The U.S. Financial Industry Regulatory Authority announced that it has expelled Franklin Ross, Inc. for repeatedly violating anti-money laundering rules.

FINRA also imposed fines and suspensions against two of the firm’s principals – its former president, Mark Ross, Jr., and its current president, Kevin Herridge. By federal statute, a firm must be a FINRA member in order to conduct a public securities business.

The regulator found that FRI repeatedly violated anti-money laundering rules by, among other things, failing to investigate and report numerous suspicious transactions; failing to obtain adequate background information on new customer accounts; failing to conduct an independent test of its AML program; and failing to provide AML training. FRI and Ross also violated supervisory, recordkeeping and registration provisions.

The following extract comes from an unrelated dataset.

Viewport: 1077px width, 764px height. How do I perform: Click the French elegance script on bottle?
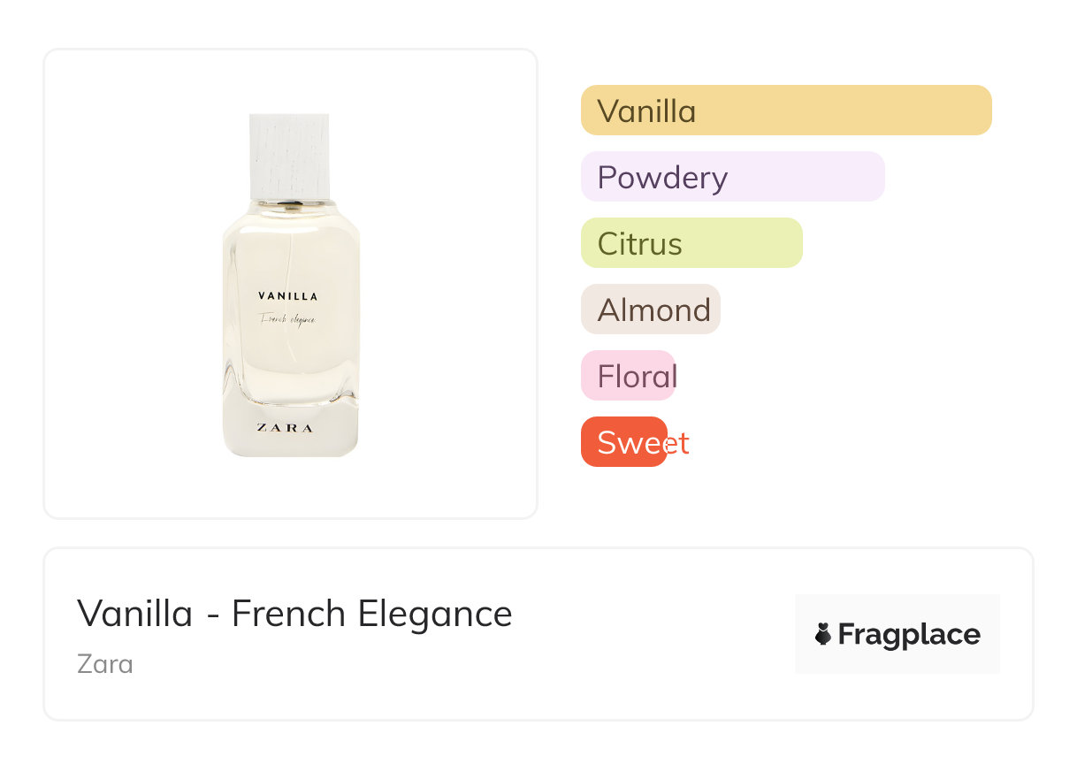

“Suspicious Activity Reports provide law enforcement with information that is critical for investigating and prosecuting money laundering, terrorist financing and other financial crimes,” said Susan Merrill, FINRA executive vice president and chief of enforcement. “FRI’s failures to investigate red flags allowed it to serve as a ’safe haven’ for individuals seeking to capitalize on highly suspicious or illegal stock transactions without detection.”

In addition to expelling the firm, FINRA suspended Ross for two years in a principal capacity and 90 days in all capacities and fined him USUS$35,000. FINRA suspended Herridge for six months in a principal capacity and 30 days in all capacities and fined him USUS$25,000. FINRA also ordered both individuals to obtain substantial additional AML training over the next two years.

In concluding this settlement, FRI, Ross and Herridge neither admitted nor denied the charges, but consented to the entry of FINRA’s findings.